Be what you are, loyal commuting bike
And wear that thin racing rubber no more
Slick and fast and thin but indeed unlike
The touring tires your frame truly adores
Enjoy, embrace, and roll with new Michelin
Ignore foolish poets who might conflate
Absent friction with love to their chagrin
One two five psi will oft deflate
A Trek seven hundred yearns for a trail
With rack and panniers for food and for tools
Fast commuting instead just seems so pale
The province of lazy, dimwitted fools
Poor Jack sang quite well of living your call
My bike, take heed before we take a fall
I recently gave up on the tube-eating 700x23mm tire I've been using since the spring. On a bike with a lighter frame, or if I didn't have my panniers above it, or . . .

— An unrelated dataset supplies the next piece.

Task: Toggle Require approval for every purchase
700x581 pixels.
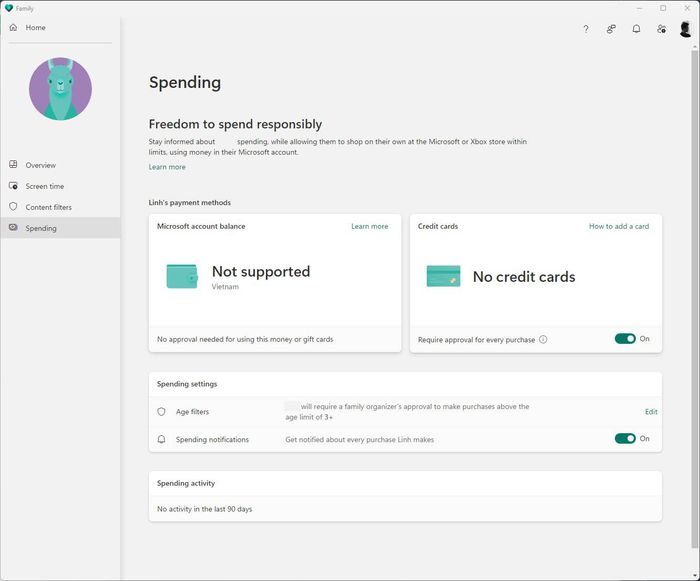Action: [625, 339]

The point is, there are almost always reasons to continue to pursue a solution that doesn't quite work. As an engineer with academic ties, I see it most often in young students who feel they have to enter the field because they are "smart", and who spend their undergraduate years miserable because they are overworked and uninterested. Worse yet are the graduate students who do the same. Should I ever be directly responsible for such poor lost souls, there will be a periodic viewing of The Nightmare Before Christmas, or at least Poor Jack, to drive home the point that there are things you should only do because you're called to them.
Also, I'd been hoping that a couple recent shifts in my professional situation would lead to a "I AM THE PUMPKIN KING!" kind of moment. Alas, nothing ever works out like it should. So until then I'll transfer my existential angst to my favorite mode of transportation.